The request: Locate each line in the data below that contains the word "should", and copy those lines.

Records for processing:
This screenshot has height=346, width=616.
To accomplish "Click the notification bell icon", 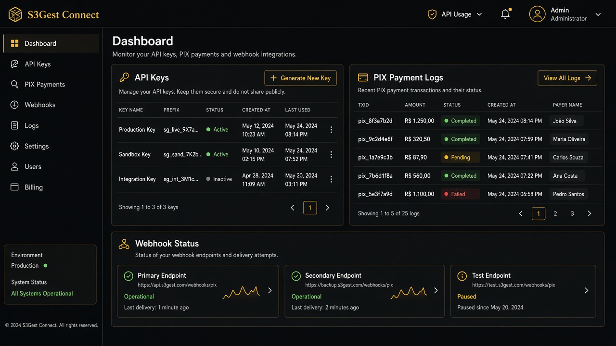I will pyautogui.click(x=505, y=14).
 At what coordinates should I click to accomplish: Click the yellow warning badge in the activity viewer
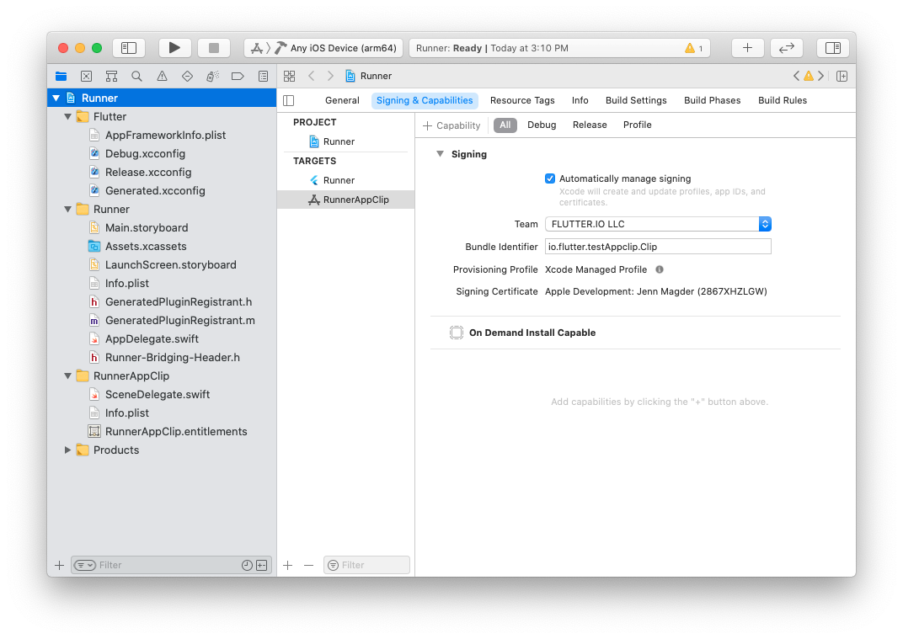pos(692,48)
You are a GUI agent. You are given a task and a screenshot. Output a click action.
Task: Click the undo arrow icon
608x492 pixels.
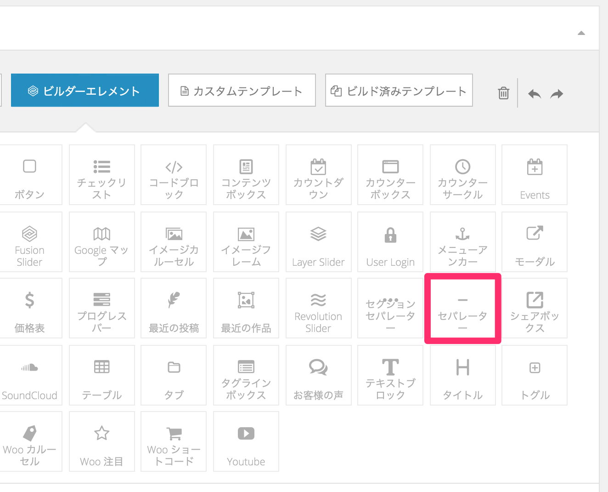pos(534,94)
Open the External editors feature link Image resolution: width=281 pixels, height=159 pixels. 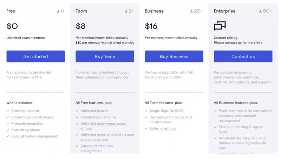tap(163, 128)
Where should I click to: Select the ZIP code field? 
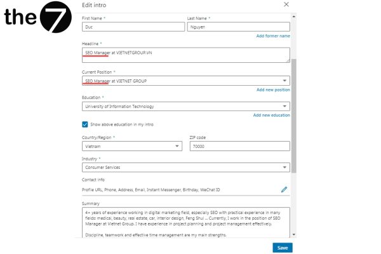click(x=239, y=146)
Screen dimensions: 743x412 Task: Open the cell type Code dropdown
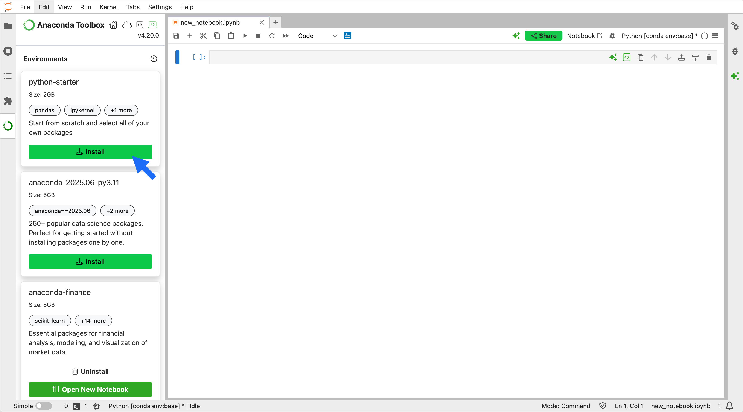tap(317, 36)
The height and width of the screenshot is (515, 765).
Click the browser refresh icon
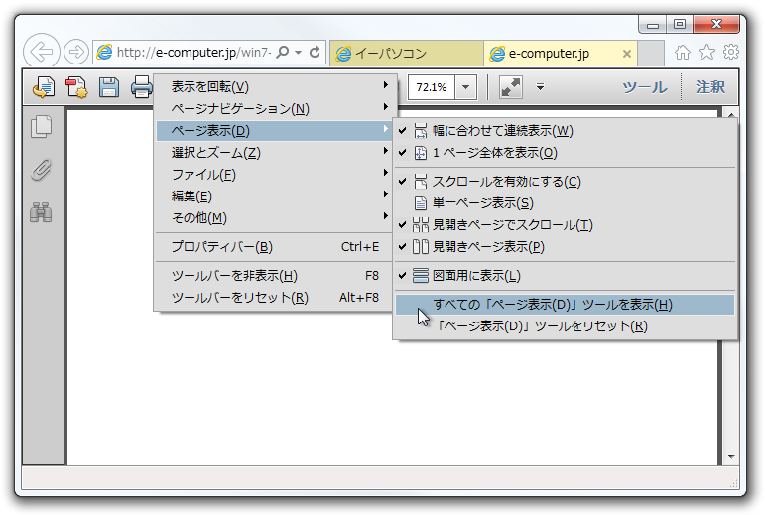[x=316, y=53]
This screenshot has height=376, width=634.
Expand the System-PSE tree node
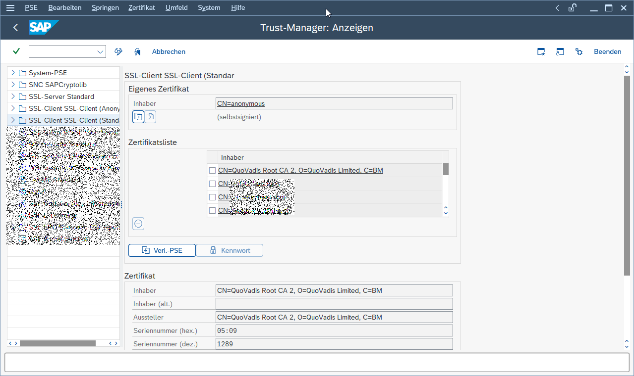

Finished exercise:
 At what coordinates should I click to accomplish: Click the yellow warning badge in the activity viewer
Where should I click to: Select the ZIP code field? 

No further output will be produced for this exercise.